Salva Dut is a boy whose story takes place twenty-three years before the story of Nya, during the Second Sudanese Civil War. Salva is separated from his parents during an attack by government forces. He flees from his school to begin a long trek across the Sudan, to refugee camps in Ethiopia and later Kenya. Salva endures the privations and dangers of refugee life, and must also avoid people of the Nuer tribe, for Salva is a Dinka, and the Dinka and the Nuer have been enemies for centuries.

Linda Sue Park's novel A Long Walk to Water is based on the lives of two real Sudanese people. The book switches viewpoints between the two stories, which eventually intersect in an unexpected way. Although the book is written for junior level readers, I found it exciting enough to keep my interest.

Salva Dut is one of the famous Lost Boys of Sudan; you can learn more about his fascinating and heartbreaking story here. A Long Walk to Water opens a window into a world few of us know.

Monday, December 5, 2011

In Search of the Rose Notes by Emily Arsenault

Rose disappeared in 1990: sixteen years old, a small town babysitter with big dreams whose teenaged preoccupations were fascinating to her two eleven-year-old charges, Charlotte and Nora. They were also fascinated with all things supernatural as embodied in the Time/Life Mysteries of the Unknown series, and when Rose went away, they tried everything they could think of to find out where she’d gone—runes, hypnosis, the audio-taping of empty rooms to listen for ghosts. But nothing ever came of it, or of the police investigation, and Rose’s disappearance has remained a mystery, until now.

Now, Charlotte is a high school teacher in that same small town, and Nora is a potter and community college teacher who lives in a distant city with her husband. When Rose’s body is discovered after all these years, Nora is drawn back to visit—drawn back into long abandoned relationships and memories of what really happened back then. What drove Nora first into silence, then into a suicide attempt, and then far from home?

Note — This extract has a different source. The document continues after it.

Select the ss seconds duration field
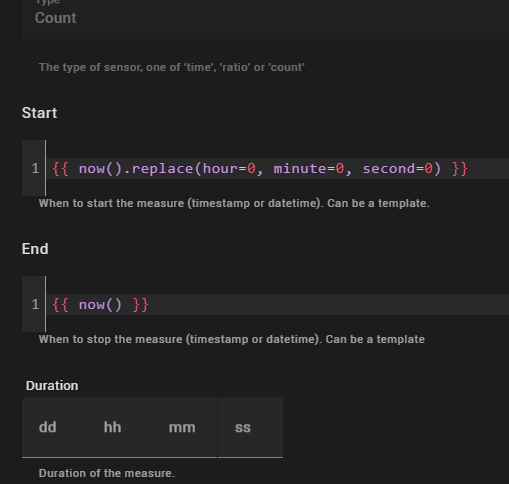Image resolution: width=509 pixels, height=484 pixels. [250, 427]
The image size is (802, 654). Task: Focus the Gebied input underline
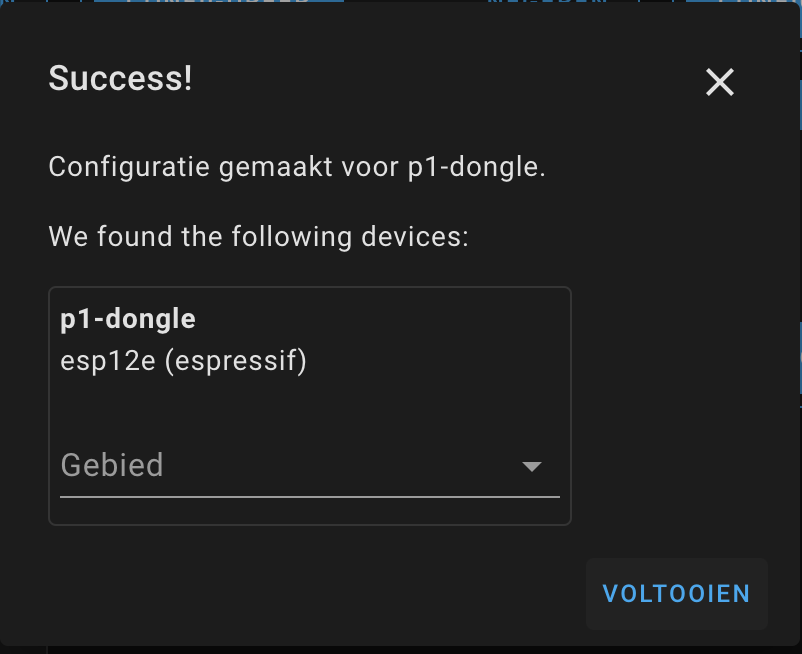[310, 496]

Emily Arsenault’s In Search of the Rose Notes is narrated by Nora, whose point of view shifts back and forth from adulthood to childhood. I really enjoyed Nora’s voice, which expresses her emotional development from a shy child to a messed-up frozen adolescent to a stronger adult ready to turn over the rocks of the past, all with subtlety. As for what happened to Rose . . . I don’t want to give anything away. You’ll have to read it yourself.